Give And Take By Tricia Springstubb

New loves… old friends… Does growing up mean choosing between them?

gave and take

This is a recent reader-request, but also a book that I’ve picked up probably 20 times in the past two years, before rejecting it and throwing it back on the pile. Dell’s Young Love imprint doesn’t have the best track record, including both some of the best and worst titles reviewed here…

And this is yet another one where the cover art and jacket-copy doesn’t do justice to the actual content. In fact, this is on my short list for “most misrepresented”.

The Plot: While it does nominally have to do with the changing relationship between long-time friends (one popular, one dowdy) because of BOYS, the changing points of view manages to empathize with every single one of its characters, including douchey boyfriends, Bitter Divorced Moms, and even ex-middle school bullies, all in prose that is constantly colorful and occasionally poetic.

High school juniors Polly Quinn (beautiful, outgoing and intellectual) and Naomi Denning (frumpy and business-tracked) have been BFFs since Polly’s family moved to town in the third grade. AS the book opens, Naomi is desperate to keep the attention of her boyfriend, Danny, a Neanderthal that wants her to go on a diet and enjoys sucking face at horror movies on double dates with his older brother, Donny (who “has the IQ of an after-dinner mint”) and his girlfriend, whom they refer to as “doorknob” because that what she has the IQ of.

Meanwhile, Polly is in no hurry to get serious with ANY boy, even though she is madly pursued by official Big Man On Campus Boom-Boom Bottzemeyer, a dude who has a fedora for every occasion. Polly is also saddled with a single mother, a middle-school English teacher with tough reputation, a father who is long gone, and a second-period class in “Personality” which seems like an exercise in psychological torture.

Things get shaken up when Naomi, as usual asking herself What Would Polly Do? breaks up with Danny and starts spending time with the young unmarried couple who rents the upstairs apartment (shades of Looking On and Nothing Ever Happens Here…); meanwhile, seemingly on a whim, Polly starts hanging around with Jonathan Stephens, nicknamed Crow for his black hair and beak-like nose. A longtime classmate of both Naomi and Polly’s, who also has a long memory:

“I remember when we were in fourth grade, some kids teasing you out in the play yard. They were croaking like parrots and saying ‘Polly want a father? Polly want a papa?’”

Polly picked at the chair’s paint. “You remember that?”

“I wanted to kill those kids.”

She looked up. “So did I.”

“I remember you kicked Boom Boom Bottzemeyer in the stomach. I couldn’t believe it- I couldn’t believe it- he could have creamed you, just by sitting on you! He was so fat then. He was teasing you the worst of all.”

While Polly and Naomi both seem to be clinging to the lower rungs of the middle class, Crow is straight-up P-O-O-R, with a widowed father who runs a struggling second-run movie theater and isn’t around much. He gets Polly interested in planting a garden in the backyard of the first house he’s lived in that has had one.
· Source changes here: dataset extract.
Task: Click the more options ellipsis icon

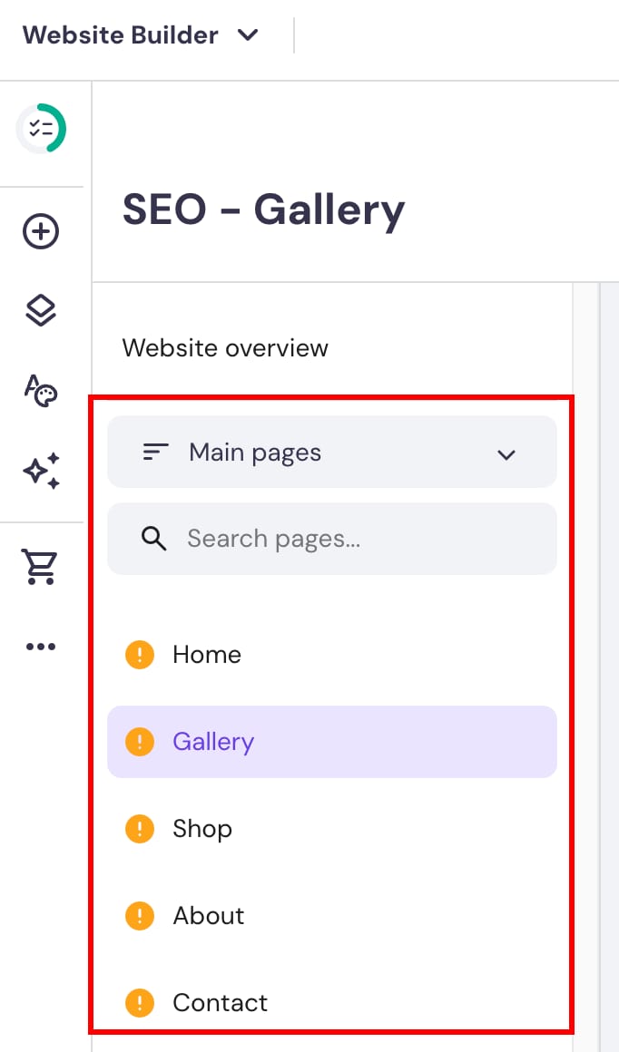Action: [40, 646]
Their relationship puts a strain on the one between Polly and Naomi, who soon regrets breaking up with Danny, who immediately gets involved with the awesomely-named Marcia Melon:

Everything about Marcia was small and soft and round, like a kitten. Or a rotten potato.

Peter and Tess, the undergrad couple who lives upstairs, provide a distraction, especially after Tess leaves Peter and Naomi starts spending every evening upstairs, ostensibly typing papers for Peter, but also learning about zoology (his specialty) and nursing a doomed crush.

The shifting viewpoints serve the story well: Polly is critical of Naomi being “used” by boys she likes, but Naomi seems to have a better sense of self than anyone gives her credit for; Polly’s breezy attitude about romantic involvement can drift into casual cruelty towards both friends and boyfriends (she crashes Naomi and Peter’s fieldtrip to look at fungi by literally turning cartwheels up to his door and inviting herself along); even Danny and Boom Boom get to have souls and insecurities under those fedoras.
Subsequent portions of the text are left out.